Firing an employee is probably one of the most difficult things that an employer has to do. You tell yourself that it is just business, but you also have a heart and don’t want to be the cause of someone else’s struggles – even if it is their own actions that created the situation in the first place.
So, how do you fire an employee the right way, increasing the odds that you’ll both walk away from the experience relatively unscathed and possibly without any hard feelings? Here are some tips to consider:
- Know your company’s termination policy and procedure inside and out. There is nothing worse than letting someone go due to a violation that isn’t fire-able per your own guidelines. At a minimum, it makes you look foolish. At the maximum, it can open you up for a costly and time intensive lawsuit.
- Gather all of the necessary facts before taking action. Talk to people who witnessed or have independent knowledge of the offense, if they exist. The more facts you have beforehand, the stronger your position will be if the person tries to talk their way out of it or justify their actions.
- Do it privately. No one likes to be humiliated in front of other people, even if they know that what they did is wrong. Have enough character and integrity to let the person go behind closed doors. That way, if they do break down, they will at least be able to gather themselves before stepping foot out the door and before their former colleagues and friends.
- Highlight their behaviors, not their personality. Talk about the behaviors that the person did or did not do that have caused you to want to show them the door. Don’t make it a personal attack or all you will do is create more tension, putting them on the defensive and increasing the odds that they will try to justify their actions.

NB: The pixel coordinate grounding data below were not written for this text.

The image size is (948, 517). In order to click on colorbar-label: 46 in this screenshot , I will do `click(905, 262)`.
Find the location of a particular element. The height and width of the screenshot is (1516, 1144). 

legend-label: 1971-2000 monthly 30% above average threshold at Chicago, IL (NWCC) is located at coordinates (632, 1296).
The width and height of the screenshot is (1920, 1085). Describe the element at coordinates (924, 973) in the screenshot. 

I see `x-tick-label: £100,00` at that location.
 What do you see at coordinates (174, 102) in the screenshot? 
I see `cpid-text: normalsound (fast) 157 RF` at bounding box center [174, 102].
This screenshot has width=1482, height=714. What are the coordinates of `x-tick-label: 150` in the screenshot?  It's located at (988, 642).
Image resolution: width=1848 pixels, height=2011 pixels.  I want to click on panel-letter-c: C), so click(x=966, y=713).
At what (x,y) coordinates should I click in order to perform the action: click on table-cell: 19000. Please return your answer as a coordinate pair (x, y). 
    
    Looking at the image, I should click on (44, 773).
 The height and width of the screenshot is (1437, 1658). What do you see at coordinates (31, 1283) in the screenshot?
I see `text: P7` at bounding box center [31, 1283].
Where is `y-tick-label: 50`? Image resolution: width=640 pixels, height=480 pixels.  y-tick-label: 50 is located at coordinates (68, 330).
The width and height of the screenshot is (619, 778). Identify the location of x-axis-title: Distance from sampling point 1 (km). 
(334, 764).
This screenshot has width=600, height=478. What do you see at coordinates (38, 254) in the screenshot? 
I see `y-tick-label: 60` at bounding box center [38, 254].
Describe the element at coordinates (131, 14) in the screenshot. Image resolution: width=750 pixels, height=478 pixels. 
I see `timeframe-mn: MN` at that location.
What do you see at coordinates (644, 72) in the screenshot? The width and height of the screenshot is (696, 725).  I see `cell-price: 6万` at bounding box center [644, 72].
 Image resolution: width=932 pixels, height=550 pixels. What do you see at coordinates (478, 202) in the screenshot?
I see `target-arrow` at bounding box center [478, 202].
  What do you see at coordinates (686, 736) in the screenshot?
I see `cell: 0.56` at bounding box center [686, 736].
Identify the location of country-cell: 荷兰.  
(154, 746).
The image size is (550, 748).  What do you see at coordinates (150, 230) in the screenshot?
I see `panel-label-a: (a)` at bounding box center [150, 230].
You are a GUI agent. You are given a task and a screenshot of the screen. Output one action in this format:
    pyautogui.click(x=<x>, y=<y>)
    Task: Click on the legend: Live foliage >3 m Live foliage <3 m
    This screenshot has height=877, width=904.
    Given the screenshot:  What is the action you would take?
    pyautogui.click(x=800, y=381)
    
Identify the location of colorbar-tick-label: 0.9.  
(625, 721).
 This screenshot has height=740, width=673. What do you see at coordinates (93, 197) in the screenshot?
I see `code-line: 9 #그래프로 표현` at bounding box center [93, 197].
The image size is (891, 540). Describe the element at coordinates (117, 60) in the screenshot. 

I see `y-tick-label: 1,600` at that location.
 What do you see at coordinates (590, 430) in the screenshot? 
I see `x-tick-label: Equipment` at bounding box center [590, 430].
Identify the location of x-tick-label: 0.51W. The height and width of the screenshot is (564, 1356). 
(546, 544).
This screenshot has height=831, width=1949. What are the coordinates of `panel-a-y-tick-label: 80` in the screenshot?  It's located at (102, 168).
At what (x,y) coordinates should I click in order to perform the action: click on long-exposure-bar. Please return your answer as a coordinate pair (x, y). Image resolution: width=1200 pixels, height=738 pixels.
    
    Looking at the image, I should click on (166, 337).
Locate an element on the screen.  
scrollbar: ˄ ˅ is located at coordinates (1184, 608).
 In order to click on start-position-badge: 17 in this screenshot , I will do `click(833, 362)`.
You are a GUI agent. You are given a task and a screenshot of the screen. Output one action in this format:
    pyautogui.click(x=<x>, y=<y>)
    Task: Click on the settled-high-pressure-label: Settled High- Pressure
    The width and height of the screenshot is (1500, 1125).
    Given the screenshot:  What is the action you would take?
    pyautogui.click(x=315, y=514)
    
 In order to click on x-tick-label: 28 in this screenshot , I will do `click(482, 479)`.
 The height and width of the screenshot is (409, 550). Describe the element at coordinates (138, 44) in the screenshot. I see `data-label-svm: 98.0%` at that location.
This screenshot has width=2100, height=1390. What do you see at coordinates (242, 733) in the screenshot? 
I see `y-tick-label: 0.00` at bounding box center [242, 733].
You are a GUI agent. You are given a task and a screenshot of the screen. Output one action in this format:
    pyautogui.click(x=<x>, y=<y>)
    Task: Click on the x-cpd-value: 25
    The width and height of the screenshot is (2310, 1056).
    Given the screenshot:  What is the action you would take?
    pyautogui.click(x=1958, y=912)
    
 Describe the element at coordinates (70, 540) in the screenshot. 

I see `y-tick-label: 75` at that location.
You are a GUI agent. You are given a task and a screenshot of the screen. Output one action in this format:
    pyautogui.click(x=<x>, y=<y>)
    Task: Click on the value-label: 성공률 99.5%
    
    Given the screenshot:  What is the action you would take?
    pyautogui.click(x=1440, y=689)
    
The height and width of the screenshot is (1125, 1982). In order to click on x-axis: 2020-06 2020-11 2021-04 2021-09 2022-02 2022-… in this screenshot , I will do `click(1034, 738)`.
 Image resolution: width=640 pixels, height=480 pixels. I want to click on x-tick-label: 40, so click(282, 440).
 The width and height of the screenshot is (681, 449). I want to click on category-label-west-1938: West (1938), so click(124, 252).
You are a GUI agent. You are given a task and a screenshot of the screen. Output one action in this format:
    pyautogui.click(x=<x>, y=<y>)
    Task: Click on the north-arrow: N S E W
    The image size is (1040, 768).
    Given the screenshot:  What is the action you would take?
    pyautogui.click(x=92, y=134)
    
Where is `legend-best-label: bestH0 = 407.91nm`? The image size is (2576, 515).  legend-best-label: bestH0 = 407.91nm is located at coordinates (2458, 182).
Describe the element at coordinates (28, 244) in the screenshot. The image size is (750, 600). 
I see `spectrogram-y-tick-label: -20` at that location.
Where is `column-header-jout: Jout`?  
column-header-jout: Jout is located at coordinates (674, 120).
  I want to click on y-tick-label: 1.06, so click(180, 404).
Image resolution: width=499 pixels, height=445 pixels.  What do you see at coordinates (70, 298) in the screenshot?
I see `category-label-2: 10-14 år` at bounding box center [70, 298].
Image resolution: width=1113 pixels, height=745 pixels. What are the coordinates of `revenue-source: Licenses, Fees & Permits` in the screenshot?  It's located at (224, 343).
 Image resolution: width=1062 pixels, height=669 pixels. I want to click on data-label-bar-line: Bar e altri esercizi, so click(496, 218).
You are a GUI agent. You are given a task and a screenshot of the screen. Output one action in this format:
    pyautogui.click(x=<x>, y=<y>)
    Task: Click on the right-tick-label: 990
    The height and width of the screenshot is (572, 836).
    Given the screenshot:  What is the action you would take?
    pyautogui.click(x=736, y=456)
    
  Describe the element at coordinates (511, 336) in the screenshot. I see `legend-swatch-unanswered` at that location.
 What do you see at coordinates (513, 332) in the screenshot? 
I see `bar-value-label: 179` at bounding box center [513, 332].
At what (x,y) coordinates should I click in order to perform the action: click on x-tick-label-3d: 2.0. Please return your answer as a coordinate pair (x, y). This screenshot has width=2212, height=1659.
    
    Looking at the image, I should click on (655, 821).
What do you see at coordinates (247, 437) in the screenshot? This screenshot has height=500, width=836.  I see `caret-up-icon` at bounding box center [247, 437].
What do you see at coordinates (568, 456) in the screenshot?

- Give them the opportunity to ask questions. Every relationship benefits from closure and a professional one is no different. Give the employee a chance to ask any questions prior to asking them to leave your office for good. This one simple act of kindness shows that you are aware of the fact that they are human and you are going to treat them as such even in this less-than-admirable circumstance.
- Offer them parting words of encouragement. Finally, your goal is not to break the person down so that they feel worthless and more of a liability than an asset. Instead, you should strive to help lessen their feelings of hopelessness or disdain by offering them words of encouragement at the conclusion of the meeting. For example, you may want to point out the strengths they have that will help them secure a new job or you might reiterate all of the good things they’ve done while in your employ.
Granted, sometimes there is nothing you can do to stop hard feelings from forming and it is up to the person being fired whether they are going to handle it like an adult or throw a tantrum like a two-year-old. However, follow these guidelines and you’ll have a better chance of the meeting ending on a more peaceful note, which is always the best case scenario.